When the fabric of society is torn asunder, and the egoistic means of elevating one’s self becomes the ultimate demonstration of strength, we’ve likely pushed the anti-mensch onto a pedestal that our species must topple if we are to survive our worst tendencies. Think Hitler, Nero, Attila the Hun, and Stalin.
This then raises the question: How do we decouple love from weakness and show men how to be fathers and husbands instead of monsters?
What about Mary Shelley’s Frankenstein or The Modern Prometheus? Did this monster, the artificial son of man and distant progeny of woman, recognize a need for love only to inherently and early on know he’d been kicked out of the nest as a kind of living abortion? Is this allegory a reflection of an eternal recurrence afflicting humanity across the ages? Are we creating our own monsters every time we bring one more neglected child into being?
Then what of the hypocrisy of feigning concern for the unborn child while making the living child’s life unbearable? Maybe we can delude ourselves into a myth that this child, that will have never existed, might have been the perfect one, that we tossed the weaker one from the nest before we knew the strengths of the two? We instinctively know that both children are doomed due to the broken and malicious world where man fails to find love, and so what we do not kill in the womb, we are willing to sacrifice to the machine of war, and when that beast is not present, we create the mechanism of violence within our culture to eliminate the child that should have been aborted too.
Our guilt for being remorseless is manifested in our bowing before God while confessing our sins, though simultaneously deriving power from our ruthlessness.
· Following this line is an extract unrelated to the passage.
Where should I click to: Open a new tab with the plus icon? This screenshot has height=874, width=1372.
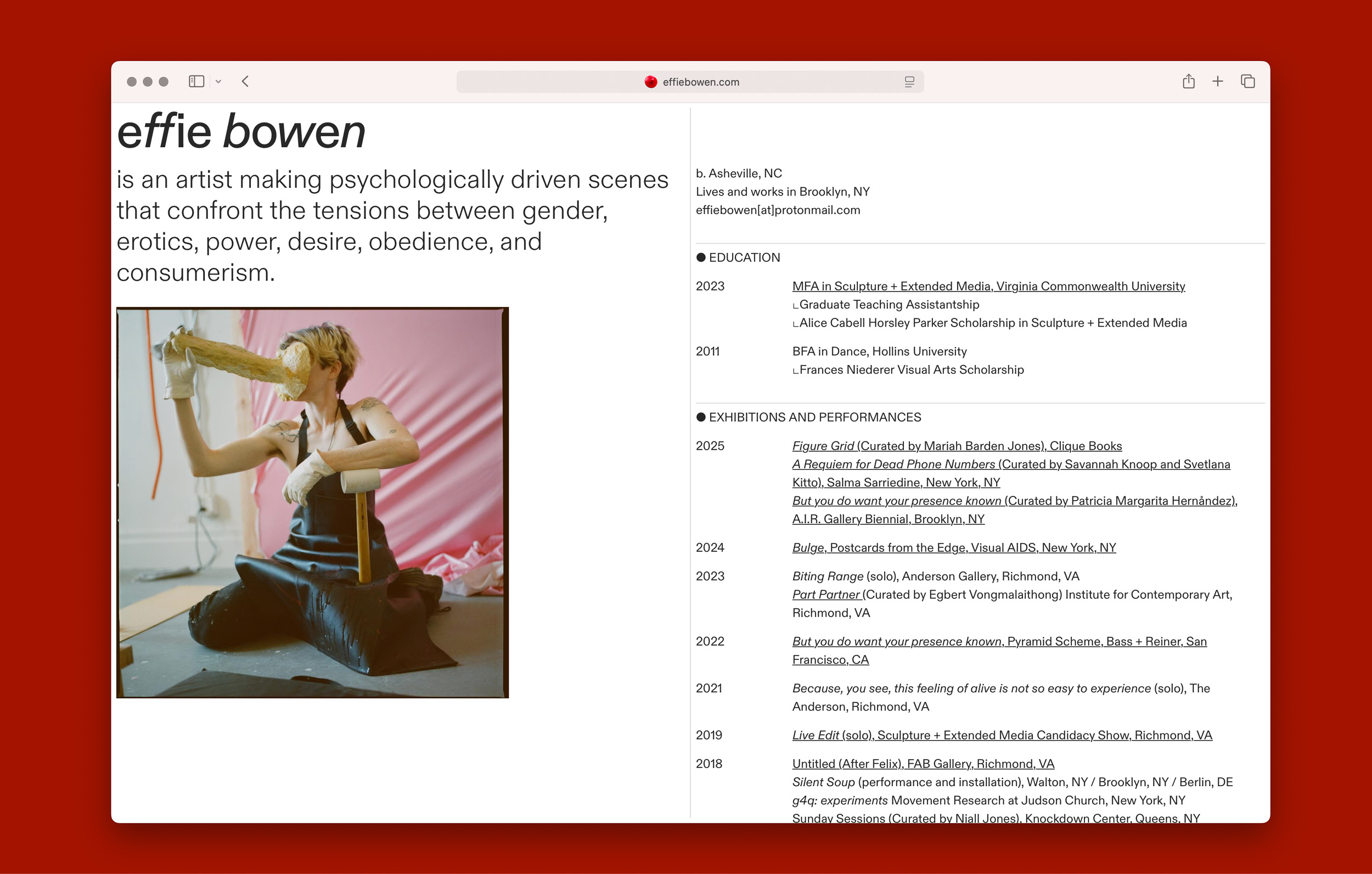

The more we amass, the better we can explain our sociopathic tendencies as our stuff confirms our wisdom of having made the right decisions; hence, our narcissism takes root, validating our callousness. Wealth ends up being the greatest violence perpetrated against our species as men try to resolve their sense of not being loved nor being willing to be loved after a lifetime of internal violence. This is our Amor fati.
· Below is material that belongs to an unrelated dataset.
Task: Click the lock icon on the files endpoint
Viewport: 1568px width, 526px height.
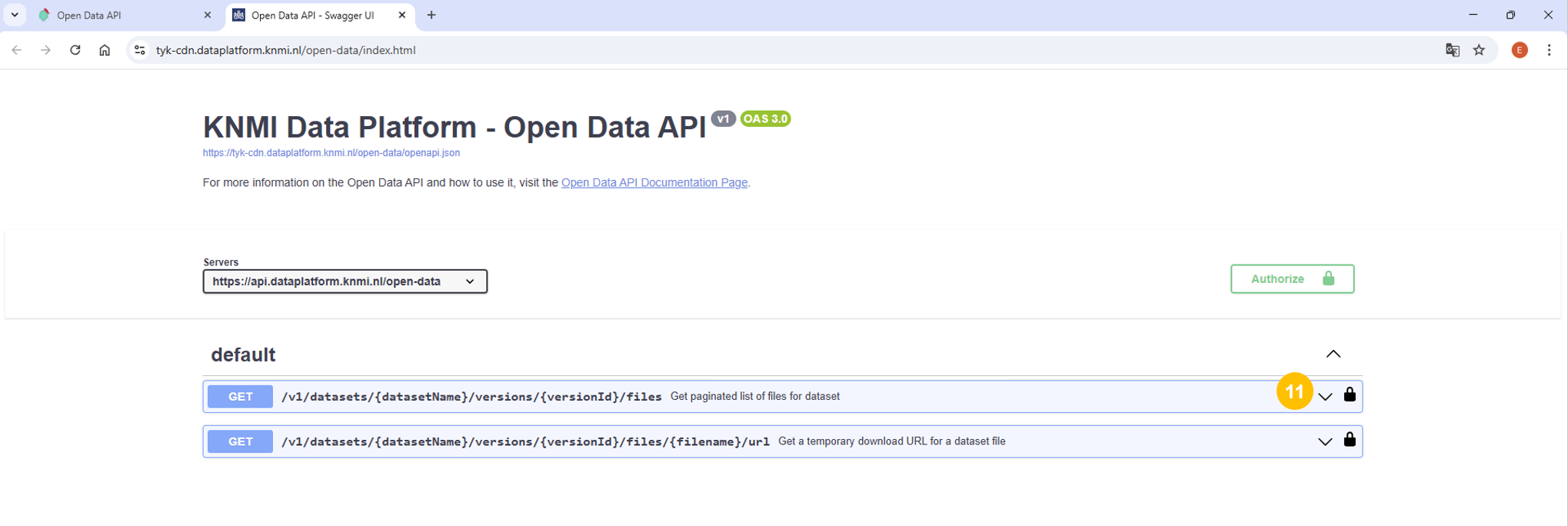Action: [1349, 395]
Again, what of women in this tumultuous world? They are the real strength as they go on with the task of creating life and opportunity while enduring the agony of male domination, suppression, and an unwieldy biological form in constant revolt. It is their modicum of unrelenting love that has survived evolution and continues to give hope that we may yet overcome our base natures as wild beasts. Their tender caresses and hugs, when they pull us close to feel a moment of calm, might be the real superpower that James Dean was referring to when he said, “Only the gentle are ever really strong.”